Make a mental image of something you enjoy doing. Go ahead and do that now. When you picture this thing you enjoy, notice how you represent it. Is it a colour mental image or is it in black and white? Large mental image or a small one? Moving or still? Bright or dim and dark? Notice all its characteristics. Now picture taking the steps to achieve your New Year’s Resolution but practise picturing it with these same characteristics.

7. ‘Chunk up’ your thoughts in an easy-to-handle bundle.

Condense the detail of your internal dialogue. Try “chunking up” and giving yourself just headlines of what you are trying to do. Contemplating the minutiae of every detail is demotivating. I asked someone recently: “What’s something you look forward to doing?” They replied: “I would love to go to Glastonbury.” So, I said: “Imagine it’s the day before you go to Glastonbury, how would you motivate yourself to get there?” They replied: “I’d get my bags, catch a train and bingo, I’m there!”

I took our conversation further. “You’ve also told me you want to exercise every morning but are struggling. Why?” They explained: “Well, I have to get out of bed. I take out my gym kit. Then I put it on. Next, I have to go downstairs. I’d open the front door. Then lock it behind me, and so on.” They were breaking their task down into so many tiny aspects they were freaking themselves out with the sheer number of steps involved. Chunk up your thoughts in easier-to-handle bundles.

8. Identify your emotional triggers, then work round them.

Millions of us will be trying to lose weight in January, which can be challenging if we have been pre-conditioned mentally about food and its role in our life. Many of us learn when we are in our childhood that food can be used to make us feel better.

Skip forward 20 years. You’ve had a tough day. The feel-good food craving pops up again. Picking yourself up without needing food can be a useful skill to develop. Work at developing alternative options.

9. Ask yourself the question: ‘Am I closer?, not ‘Am I there yet?’

Some people can begin to feel frustrated if they’re not losing weight fast enough. So they abandon hope. The problem is often that they’re focusing too much on the end result. So ask yourself: “Am I closer to my goals today than I was yesterday?”. This will encourage you to stick to your New Year’s Resolution and get past Quitters’ Day by taking one day at a time.

10. Grab a carrot and stick, and seek help if you wish.

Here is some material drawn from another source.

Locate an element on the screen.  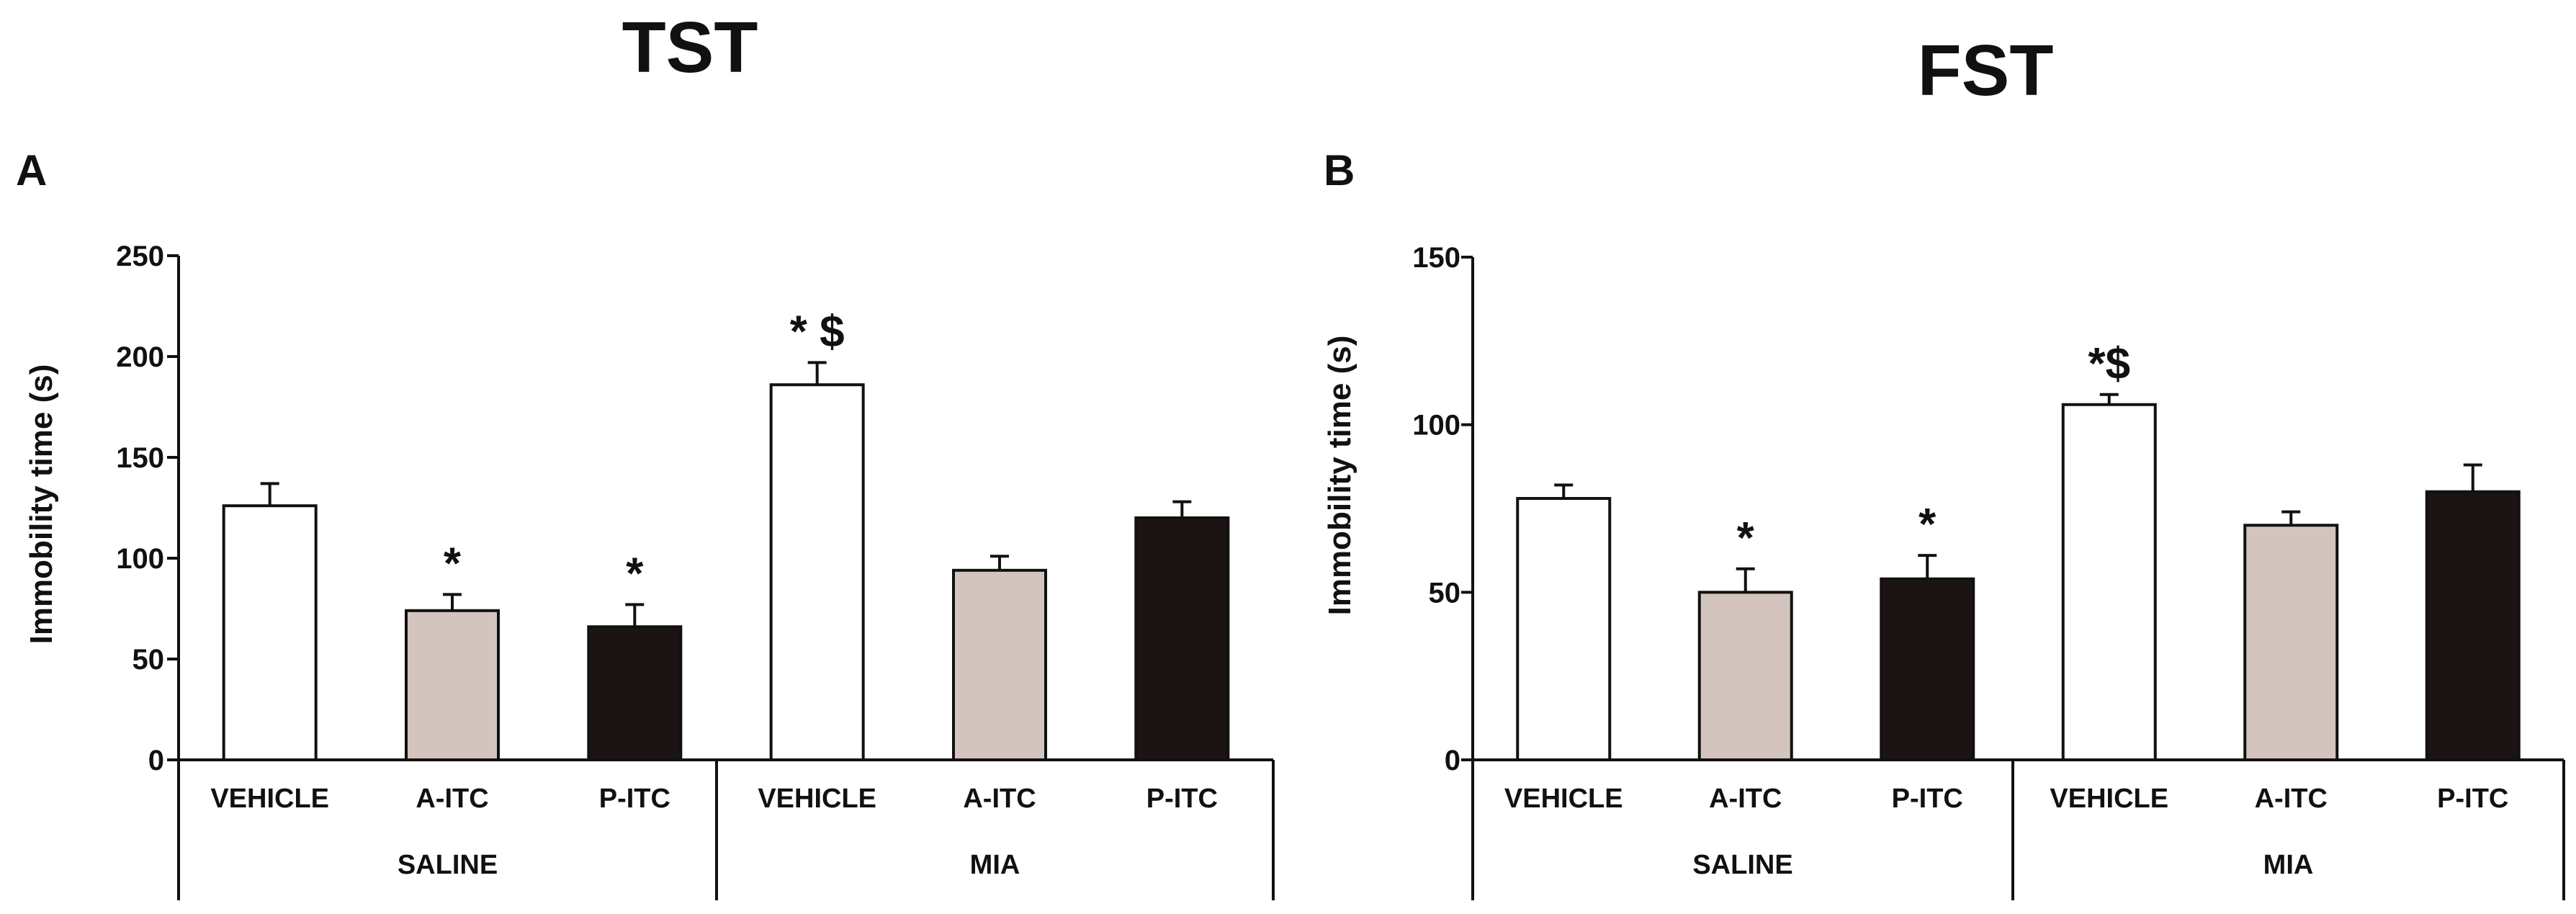
chart-title: FST is located at coordinates (1986, 70).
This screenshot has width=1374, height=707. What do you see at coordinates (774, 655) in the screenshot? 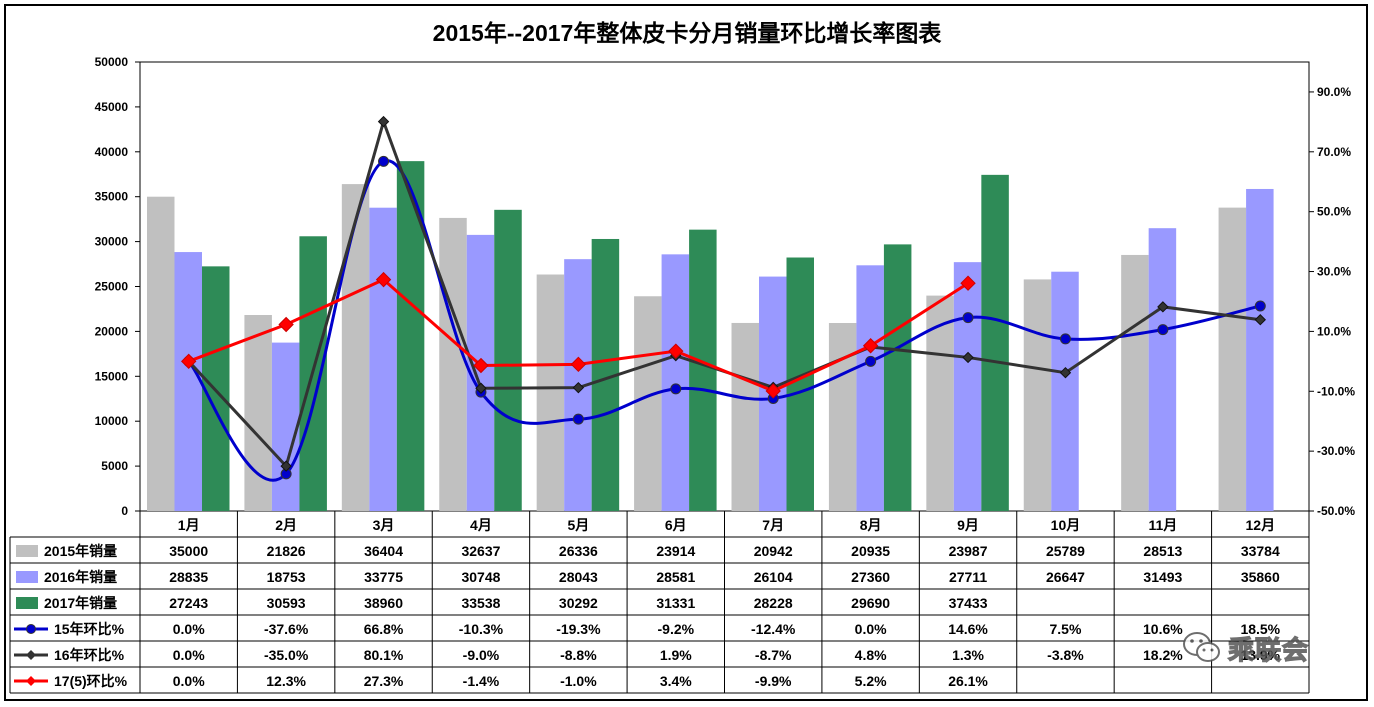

Give yourself something to move towards and something to move away from. It’s a carrot-and-stick approach. Imagine what your future holds if you carry on eating junk food, don’t drink less, don’t hit the gym and don't focus on your health. Now imagine what your future looks like if you do focus on your health and nutritional wellbeing. Keeping the stark contrast between these futures in mind can help you make better choices. And don’t be afraid to seek outside help.